Homem-bomba da Lava Jato do Rio fez gravações com diálogos explosivos

Homem-bomba da Lava Jato do Rio, o advogado Nythalmar Dias Ferreira revelou a colegas um aperitivo de sua delação ao Ministério Público. Mostrou gravações com diálogos comprometedores, graves pela natureza antirrepublicana, com integrantes da operação em sua versão fluminense. Segundo Mônica Bergamo, da Folha de S.Paulo, o criminalista, que responde a uma ação no STJ,…

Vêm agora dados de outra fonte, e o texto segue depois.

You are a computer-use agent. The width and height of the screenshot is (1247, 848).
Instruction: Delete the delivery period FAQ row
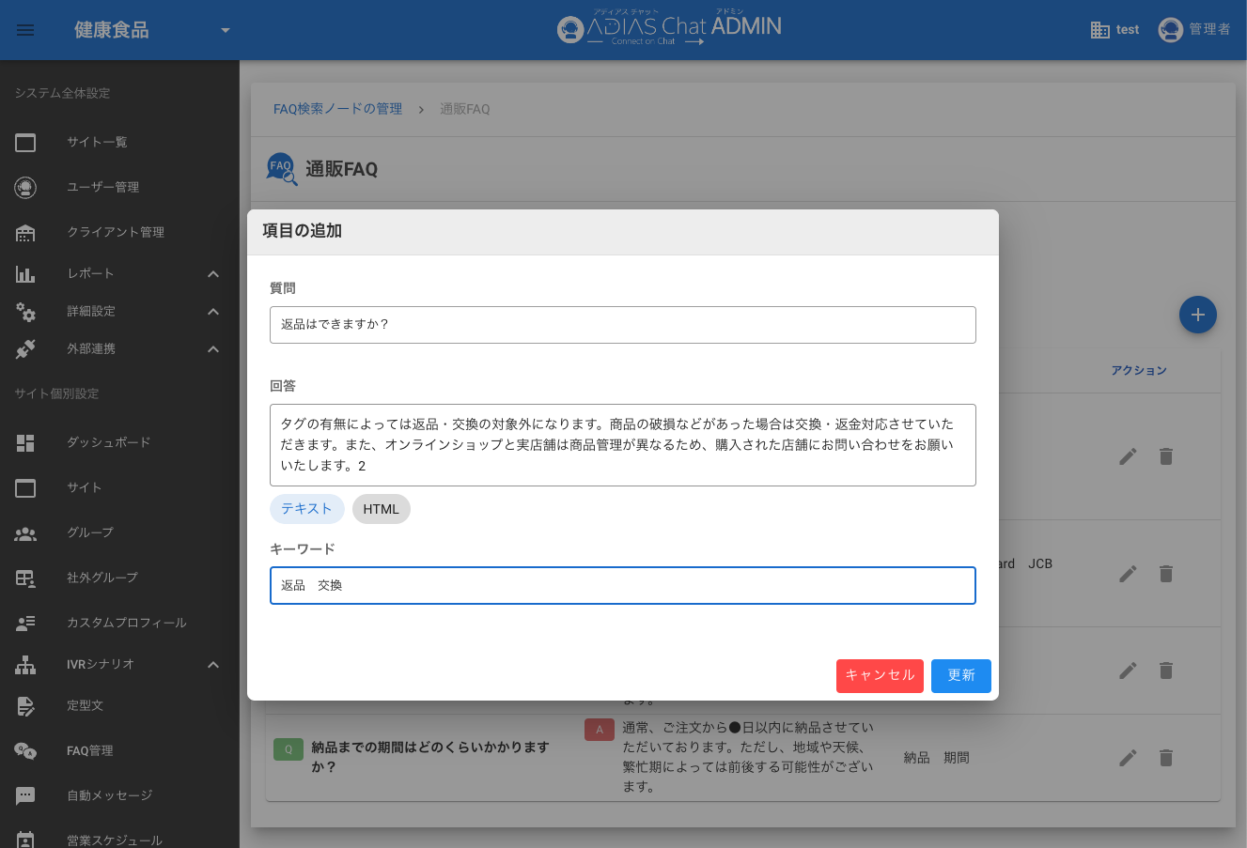pos(1165,758)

Homem-bomba da Lava Jato do Rio, o advogado Nythalmar Dias Ferreira revelou a colegas um aperitivo de sua delação ao Ministério Público. Mostrou gravações com diálogos comprometedores, graves pela natureza antirrepublicana, com integrantes da operação em sua versão fluminense.

Segundo Mônica Bergamo, da Folha de S.Paulo, o criminalista, que responde a uma ação no STJ, por supostamente vender facilidades junto ao juiz Marcelo Bretas, tem mostrado o conteúdo das gravações que produziu em contato com integrantes da Lava Jato. Quem ouviu teria ficado chocado com a gravidade das conversas. Em sua cruzada para se inocentar, ele exibe também documentos, como uma carta do ex-governador Sérgio Cabral, para provar que não tentou cooptar clientes de outros advogados, depois de sua súbita projeção profissional atuando em defesa de réus da Lava Jato.

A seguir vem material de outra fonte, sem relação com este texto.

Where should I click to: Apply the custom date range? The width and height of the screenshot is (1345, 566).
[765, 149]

Há outras indicações de que situação de Marcelo Bretas começa a se complicar. Em entrevista ao jornalista Tales Farias, do UOL, o ministro Gilmar Mendes, do STF, afirmou que há muitas névoas sobre os fatos verificados na 7º Vara Federal. Indagado se Bretas poderia se tornar um novo Sérgio Moro por conta dos abusos também contra os direitos individuais do réus, Gilmar afirmou :

– Não é e nem será. Há muitas nuvens que falam o que está ocorrendo no Rio. Agora recentemente os juízes do TRF começam a se dar por suspeitos e dizendo que não tem condições de julgar como antes. E fica toda essa névoa. Recentemente, o STJ requisitou a pedido de um advogado, chamado Nythalmar, que operaria as delações no Rio de Janeiro. Enfim tem muito névoa sobre isto. E é preciso que isto seja logo esclarecido.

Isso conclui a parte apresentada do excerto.